**What is needed**
Let your answer be the line containing "The image size is (1024, 690)." and every line below it to the end of the records, copied exactly.

**Saved entries**
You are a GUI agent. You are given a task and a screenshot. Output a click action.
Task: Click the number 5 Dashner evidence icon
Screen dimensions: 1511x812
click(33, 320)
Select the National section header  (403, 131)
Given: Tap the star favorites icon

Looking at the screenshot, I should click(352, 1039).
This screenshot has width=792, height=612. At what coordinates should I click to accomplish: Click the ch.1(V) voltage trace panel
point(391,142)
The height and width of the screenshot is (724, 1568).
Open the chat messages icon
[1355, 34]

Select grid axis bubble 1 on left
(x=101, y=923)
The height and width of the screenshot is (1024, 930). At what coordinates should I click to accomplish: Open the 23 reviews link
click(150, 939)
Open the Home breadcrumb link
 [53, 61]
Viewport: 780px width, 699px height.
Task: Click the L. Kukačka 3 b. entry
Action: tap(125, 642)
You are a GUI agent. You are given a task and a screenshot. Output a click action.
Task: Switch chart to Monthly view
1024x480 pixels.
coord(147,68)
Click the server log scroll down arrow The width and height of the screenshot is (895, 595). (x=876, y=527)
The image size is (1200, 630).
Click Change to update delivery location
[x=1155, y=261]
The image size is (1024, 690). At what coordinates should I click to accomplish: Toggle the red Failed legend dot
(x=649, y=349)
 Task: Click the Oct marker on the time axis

**Output for this exercise**
The image size is (1024, 690). At what coordinates should I click to accomplish: Toggle the red Failed legend dot
(x=649, y=349)
 Task: Click the Oct marker on the time axis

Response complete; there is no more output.